--- Objetivo a ---
Copie sem nenhuma alteração a parte da listagem que começa na linha que contém "Viewport: 668px width, 641px" e vai até o final da listagem, com as duas pontas incluídas. Não inclua as imagens na resposta.

--- Trecho da página ---
Vida real
Dos campos de golfe para as ruas da cidade
Ex-auxiliar de um dos melhores golfistas do país, João Luz trocou a elegância dos torneios pela vida dura como guardador de carros
Gabriel Huth -
João Luz, o Bolinha, percorreu os mais importantes torneios de golfe e hoje vive como guardador de carros (Foto: Gabriel Huth - Especial DP)
Quem vê o homem simples que passa 14 horas por dia em frente a uma churrascaria no Centro de Pelotas para ganhar alguns trocados não imagina que ali está um grande entendedor sobre um dos esportes mais elitizados que existe. João Luís Luz, hoje guardador de carros, passou boa parte da vida entre tacos, bolas, campos perfeitos e elegantes torneios em clubes gaúchos e do Uruguai.
Aos 54 anos, João é figura de sorriso fácil, de conversa leve e descontraída. Carisma que ajuda a ganhar a confiança dos moradores da rua Santa Tecla, próximo à avenida Bento Gonçalves, onde trabalha. Por ali, entre uma ajuda e outra a quem estaciona, faz pequenas tarefas rápidas: carrega sacolas, entrega compras, busca frutas e verduras na feira livre das quintas-feiras. Com isso, consegue faturar uns R$ 30 por dia. Sem folgas em finais de semana e feriados. Com frio ou sol de rachar.

Dados de coordenadas dos itens:
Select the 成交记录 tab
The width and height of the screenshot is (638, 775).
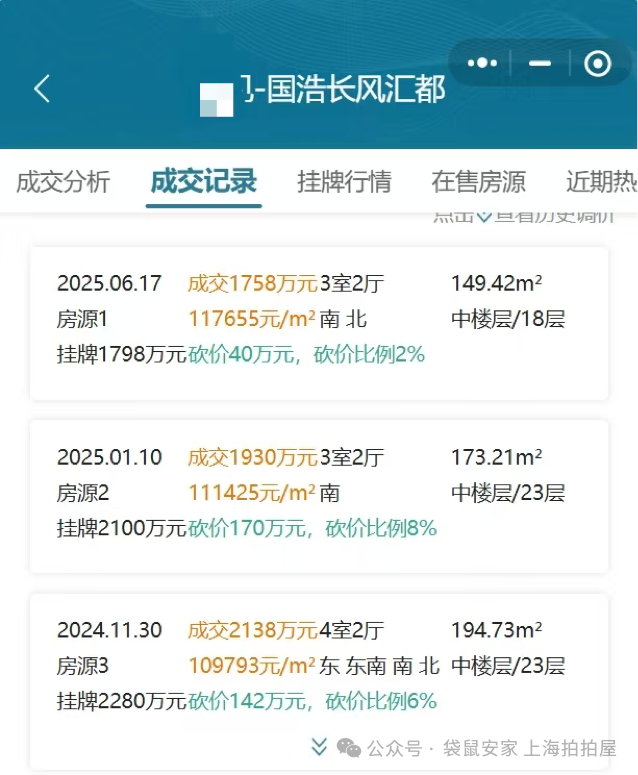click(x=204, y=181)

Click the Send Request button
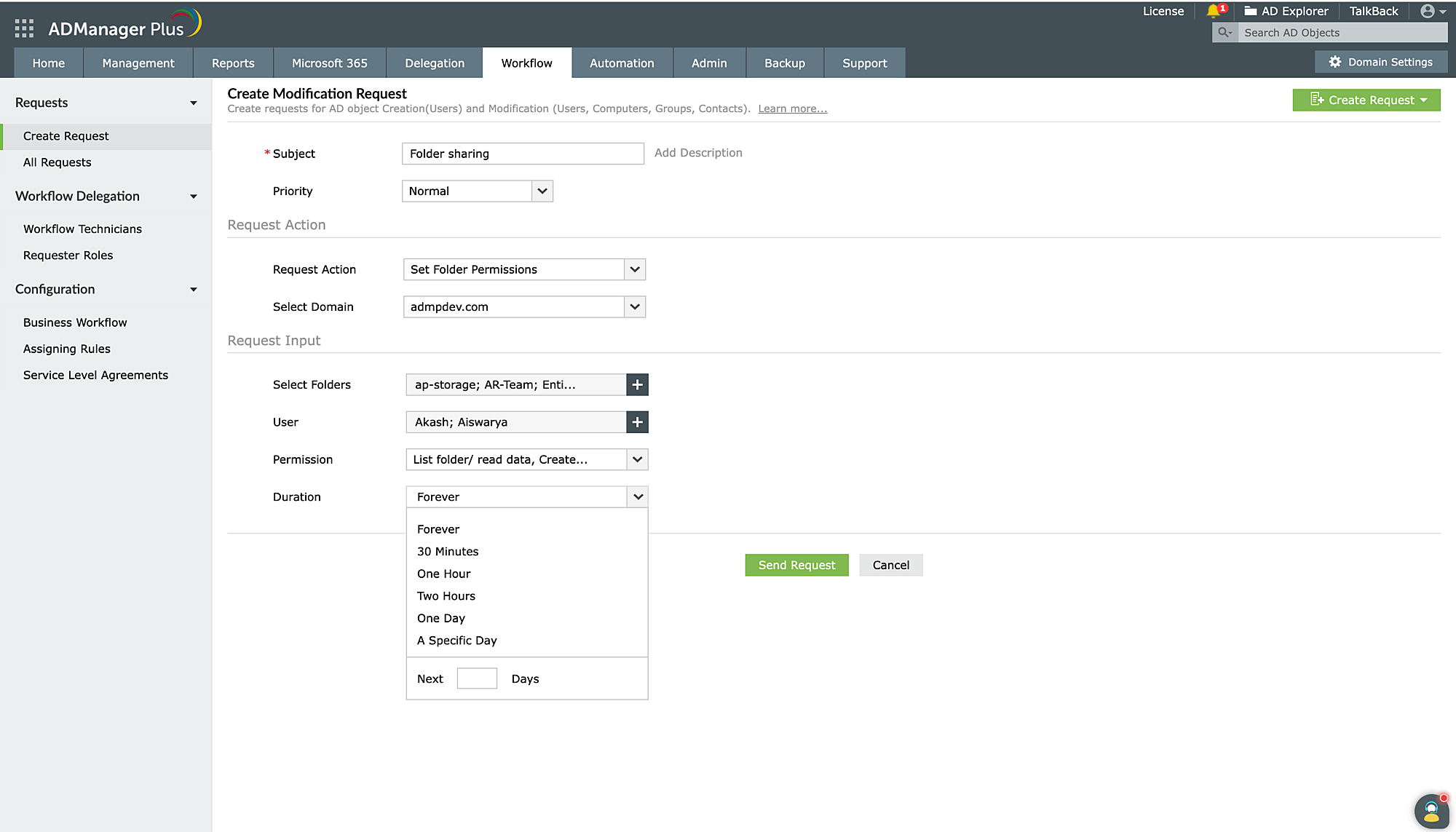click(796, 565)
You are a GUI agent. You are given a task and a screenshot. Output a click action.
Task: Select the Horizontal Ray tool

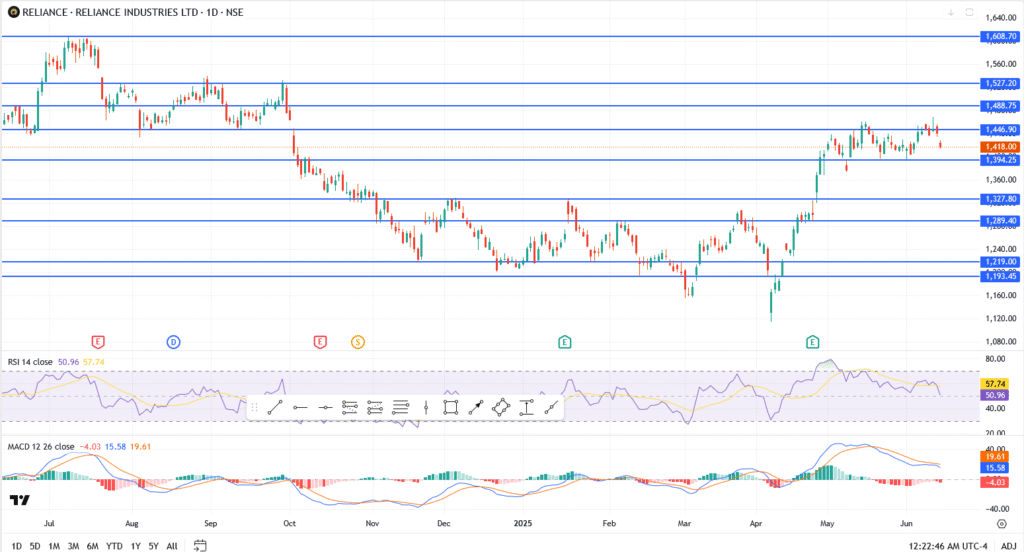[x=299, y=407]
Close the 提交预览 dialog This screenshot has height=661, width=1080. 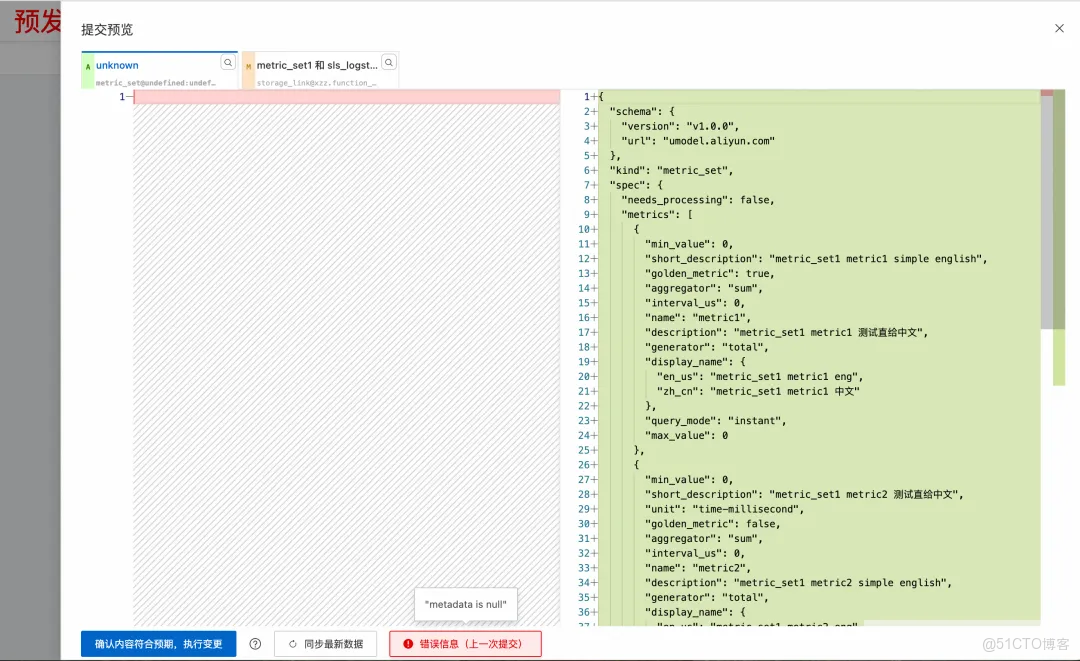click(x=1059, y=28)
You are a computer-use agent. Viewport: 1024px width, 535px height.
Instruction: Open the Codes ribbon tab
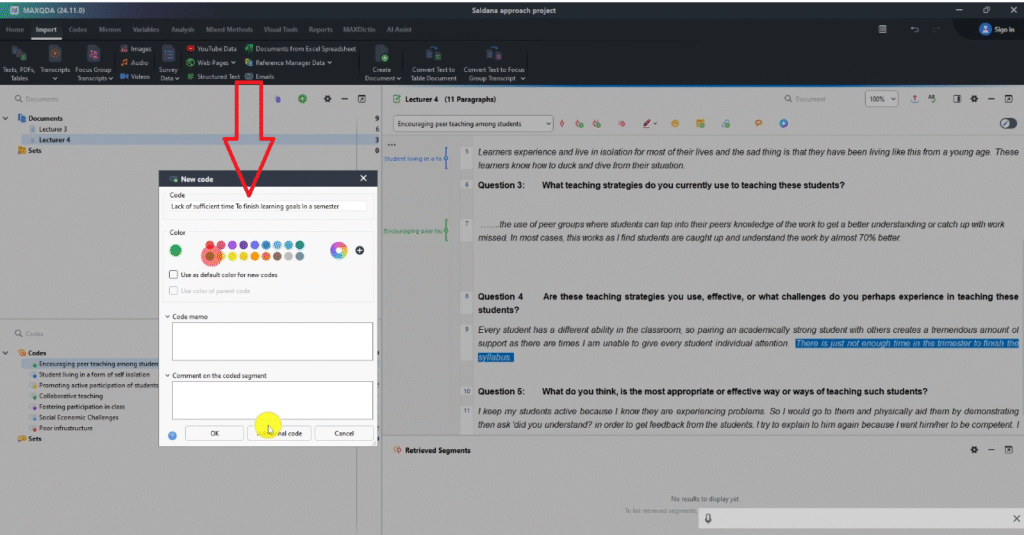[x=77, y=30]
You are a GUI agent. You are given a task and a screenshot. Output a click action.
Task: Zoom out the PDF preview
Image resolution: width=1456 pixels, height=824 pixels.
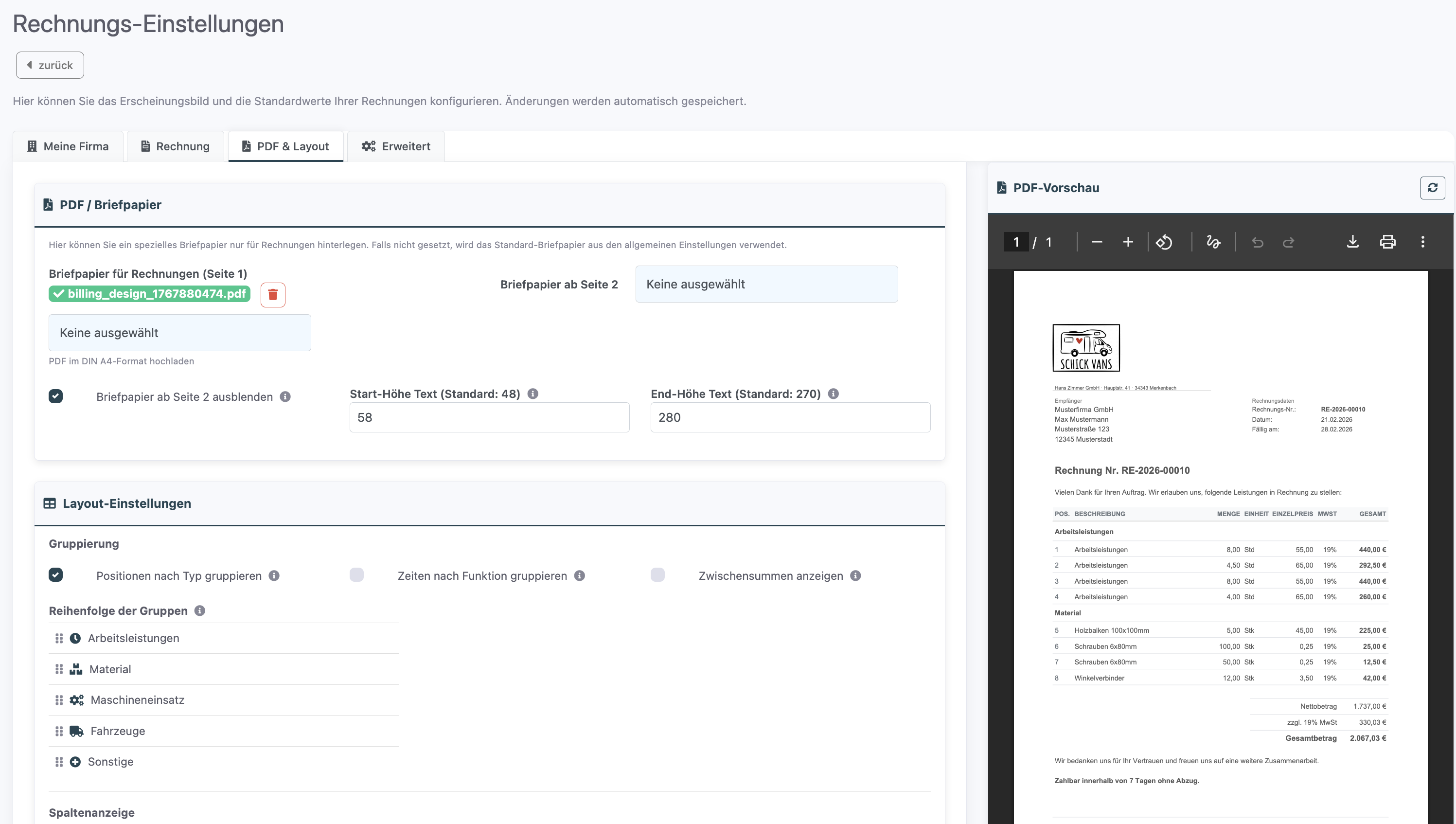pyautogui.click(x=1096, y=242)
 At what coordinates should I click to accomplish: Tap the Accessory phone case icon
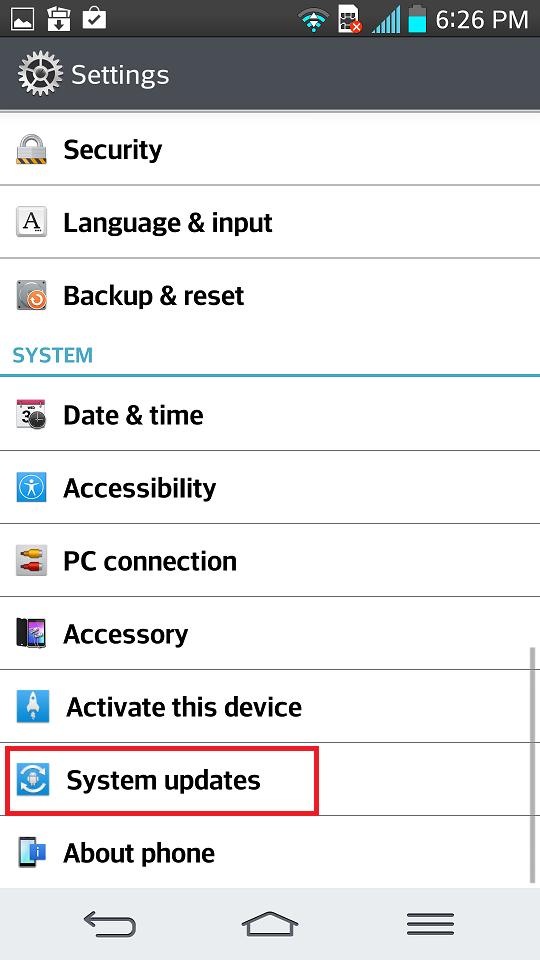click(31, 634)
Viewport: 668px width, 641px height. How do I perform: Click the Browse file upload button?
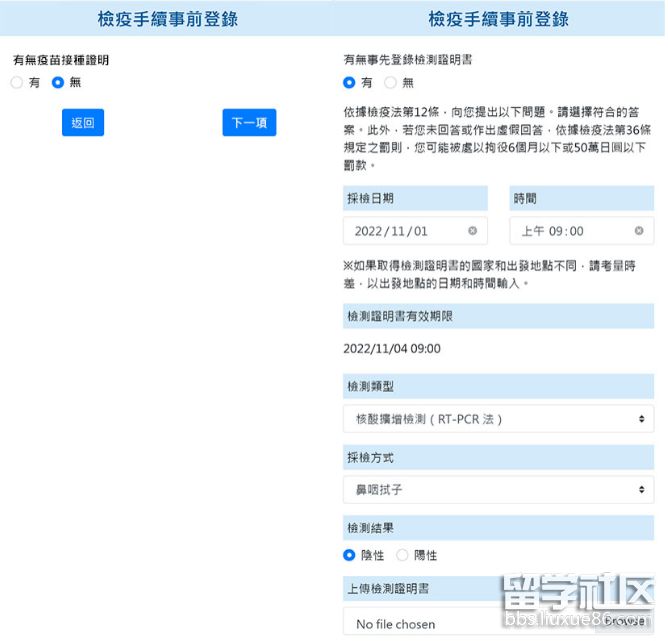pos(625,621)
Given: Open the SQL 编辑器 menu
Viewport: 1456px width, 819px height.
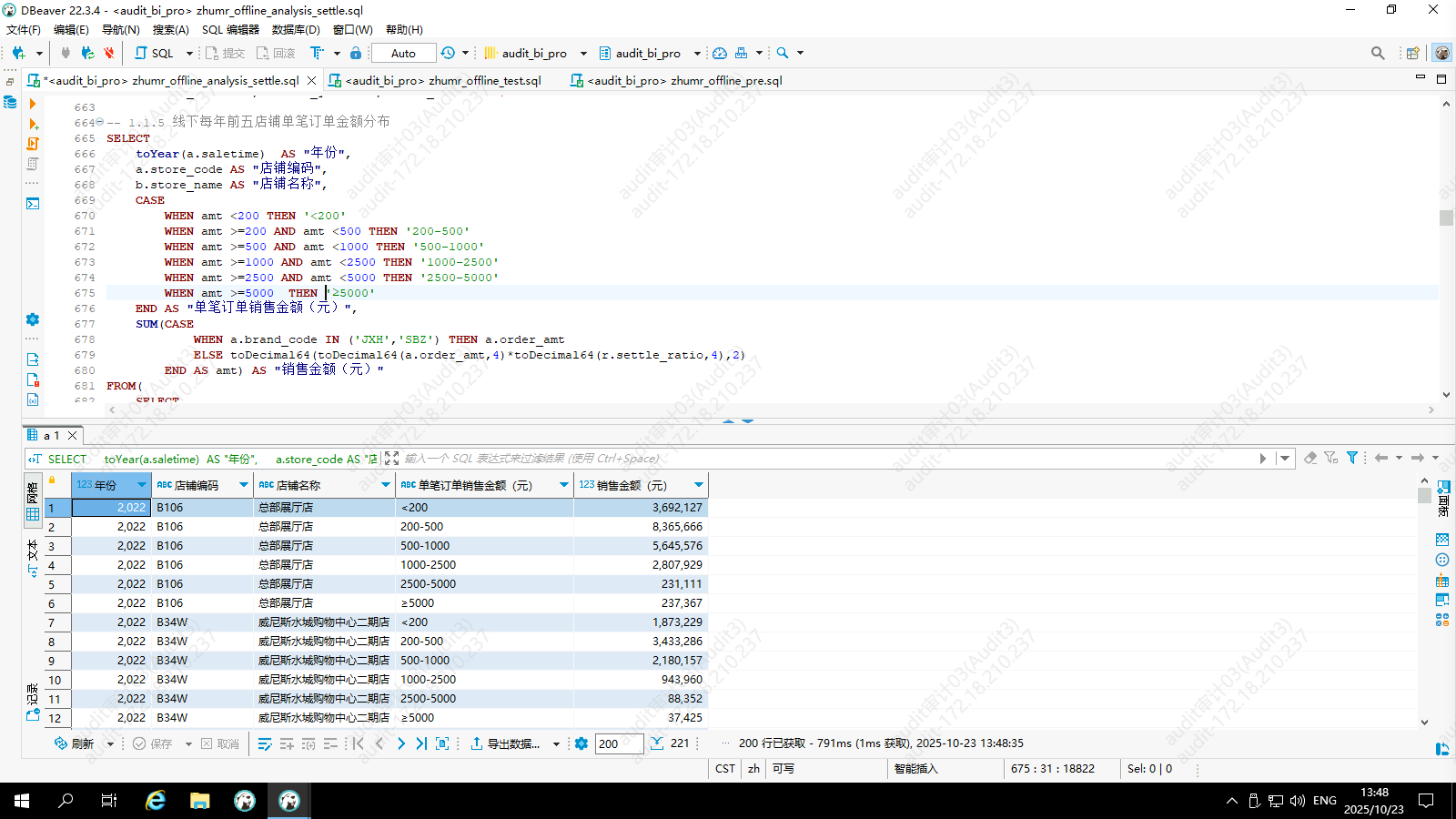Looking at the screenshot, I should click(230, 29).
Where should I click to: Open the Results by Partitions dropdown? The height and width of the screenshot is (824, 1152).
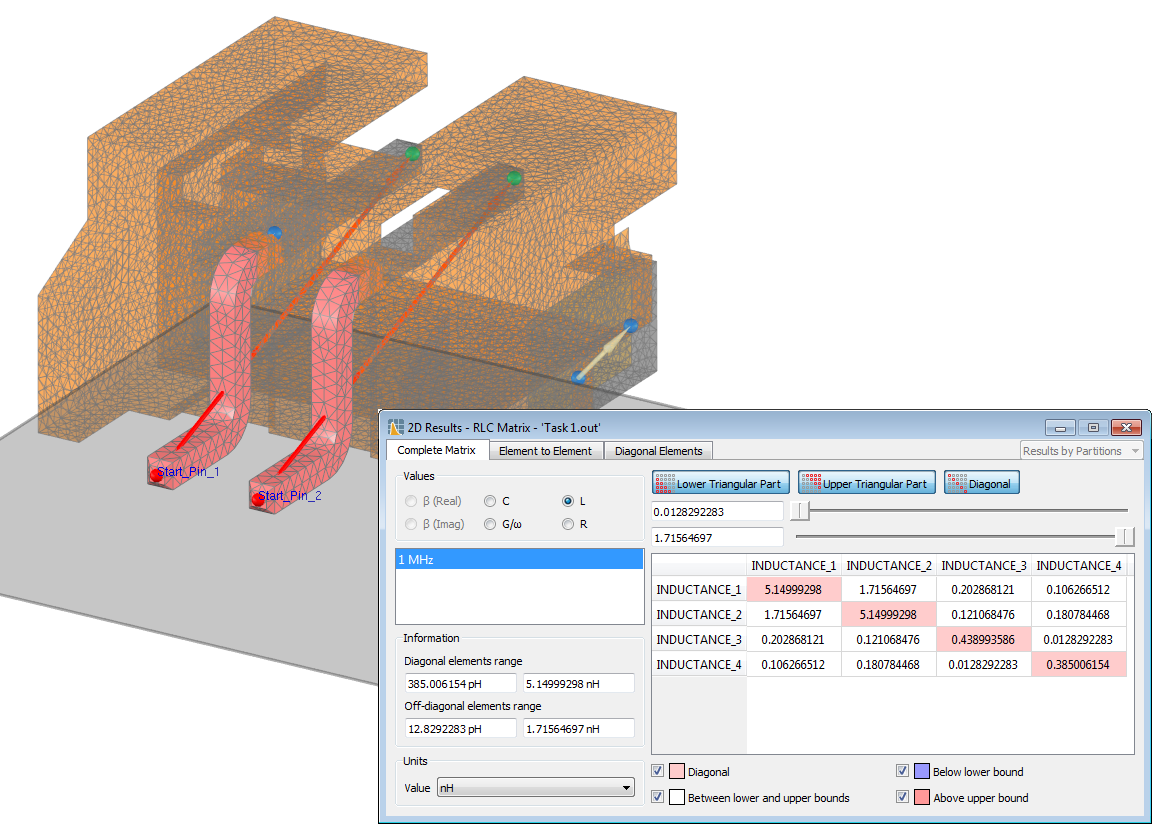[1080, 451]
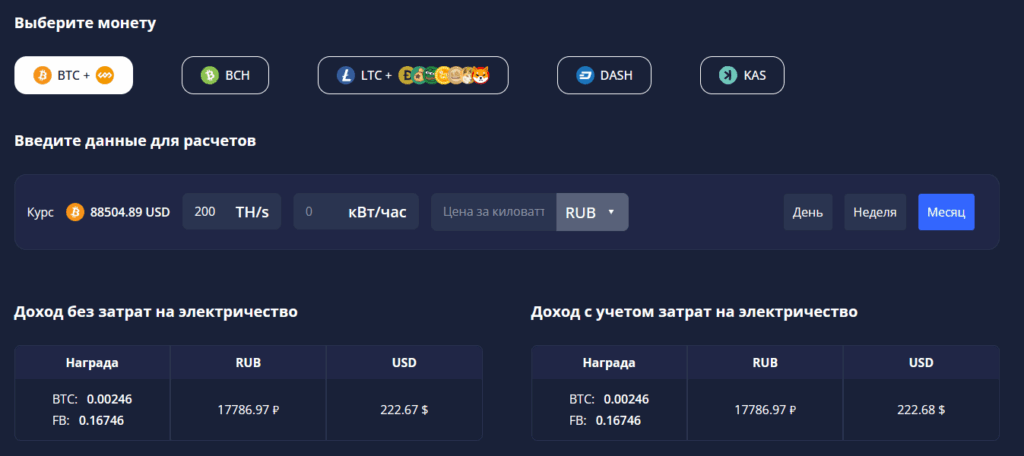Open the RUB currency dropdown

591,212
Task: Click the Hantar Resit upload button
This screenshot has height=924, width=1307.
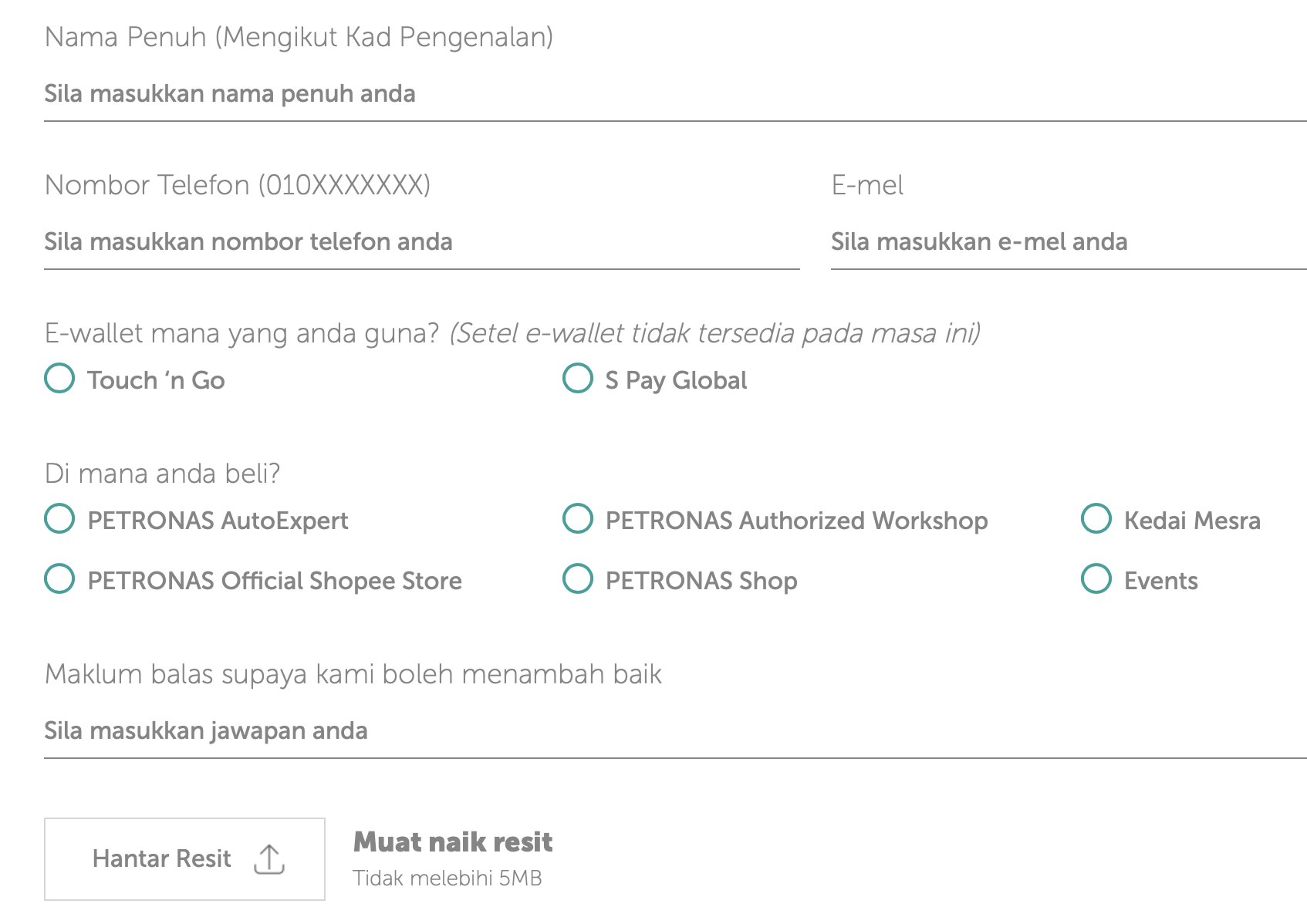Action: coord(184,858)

--- Objetivo b ---
Repita fielmente o trecho da reportagem sobre o guardador de carros que começa nas palavras "Quem vê o homem" e termina em "sol de rachar.".

--- Resposta completa a ---
Viewport: 668px width, 641px height. How do I perform: Click the Browse file upload button?
pos(625,621)
Given: Open the SQL 编辑器 menu
Viewport: 1456px width, 819px height.
Looking at the screenshot, I should click(230, 29).
Where should I click to: Open the Results by Partitions dropdown? The height and width of the screenshot is (824, 1152).
[1080, 451]
Open the RUB currency dropdown

591,212
Task: Click the Hantar Resit upload button
This screenshot has height=924, width=1307.
Action: coord(184,858)

--- Resposta completa b ---
Quem vê o homem simples que passa 14 horas por dia em frente a uma churrascaria no Centro de Pelotas para ganhar alguns trocados não imagina que ali está um grande entendedor sobre um dos esportes mais elitizados que existe. João Luís Luz, hoje guardador de carros, passou boa parte da vida entre tacos, bolas, campos perfeitos e elegantes torneios em clubes gaúchos e do Uruguai.
Aos 54 anos, João é figura de sorriso fácil, de conversa leve e descontraída. Carisma que ajuda a ganhar a confiança dos moradores da rua Santa Tecla, próximo à avenida Bento Gonçalves, onde trabalha. Por ali, entre uma ajuda e outra a quem estaciona, faz pequenas tarefas rápidas: carrega sacolas, entrega compras, busca frutas e verduras na feira livre das quintas-feiras. Com isso, consegue faturar uns R$ 30 por dia. Sem folgas em finais de semana e feriados. Com frio ou sol de rachar.